The success of the procedure depends on the technique, the underlying rhythm, the duration of the arrhythmia, the presence of underlying heart disease, the size of the atria, presence of any electrolyte disturbances, etc. It is also essential to ensure that there are no blood clots in the chambers of the heart which could embolize to different organs during the cardioversion.

The maintenance of sinus rhythm and risk of recurrence would depend on the cause(s) of the arrhythmia, the atrial size, the medications that are given and the presence of any other triggering factors.

If a patient has had one episode of atrial fibrillation/flutter, there will always be a risk of recurrence. However, that risk can be minimized by using appropriate drugs to prevent the arrhythmia, controlling the BP well and avoiding any other precipitating factors.

Under controlled circumstances, cardioversion is quite safe. The maintenance of sinus rhythm has a lot of advantages in an elderly male with hypertension who will depend on normal atrial pumping mechanism to achieve a good cardiac output, especially when the ventricles may be stiff. The complications are rare and include problems due to the sedative drugs, local pain/burn marks, precipitation of other arrhythmias including fatal ventricular fibrillation, thrombo-embolism, rare incidents of myocardial damage, and recurrence of the arrhythmia later.

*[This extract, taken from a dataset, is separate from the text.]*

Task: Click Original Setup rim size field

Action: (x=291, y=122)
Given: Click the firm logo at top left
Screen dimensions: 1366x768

The risks of a continuing arrhythmia include serious risks of thrombo-embolism (when blood clots form in the cardiac chambers due to stagnation of blood and these clots may get embolized to different organs resulting in stroke, gangrene of limb, splenic infarcts, damage to gut, etc). Also, the heart rate becomes fast and may precipitate ischemia in an elderly individual with co-existing coronary artery disease. The overall pumping of the heart also reduces over time.

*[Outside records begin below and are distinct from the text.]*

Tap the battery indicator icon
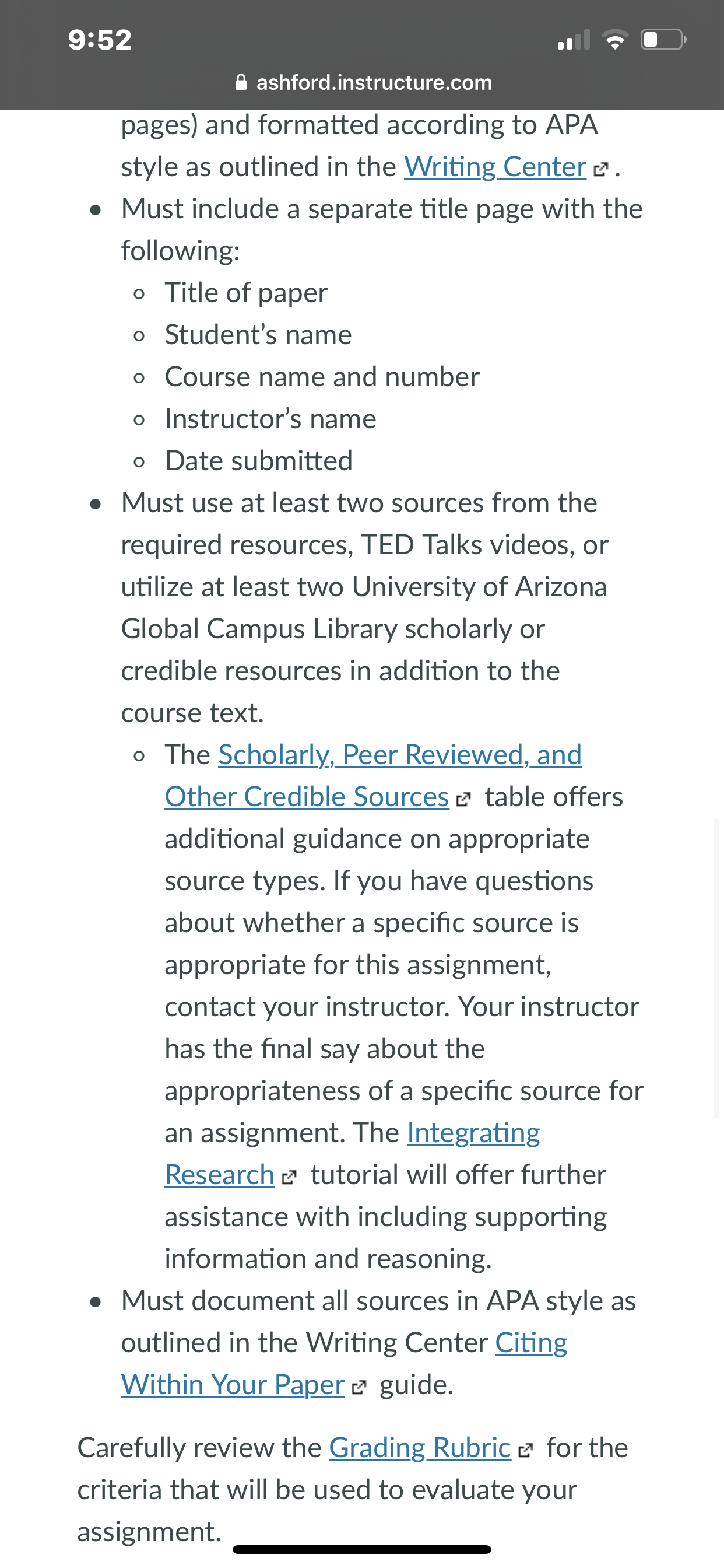Screen dimensions: 724x1568 click(664, 40)
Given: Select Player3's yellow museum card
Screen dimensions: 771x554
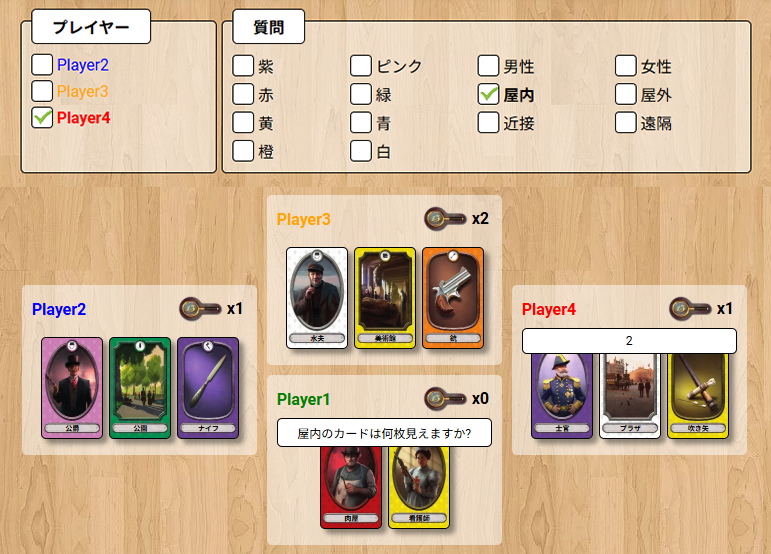Looking at the screenshot, I should point(385,298).
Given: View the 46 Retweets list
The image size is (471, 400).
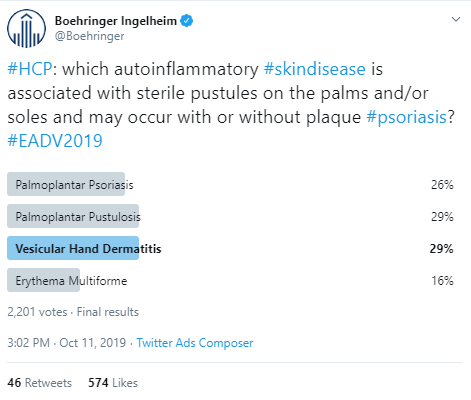Looking at the screenshot, I should (x=40, y=383).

Since the arrhythmia has been present for a month, it is essential to do an echocardiogram and/or a trans-esophageal echo to ensure that there are no clots in the heart already. Also, it may be better to put him on anti-coagulant drugs.

In the absence of any specific contra-indications for cardioversion, and considering the fact that benefits far outweigh risks, and that risks due to continuing arrhythmia are quite significant, I would recommend that you go ahead with cardioversion followed by medication.

There are other treatment options for a recurrence of the arrhythmia including specific drugs, certain types of pacemakers, atrial defibrillators, radio-frequency ablation, etc.

I hope this clarifies some of your doubts. Feel free to get back to me for any further issues and of course, I will get back to you after you upload the file once again.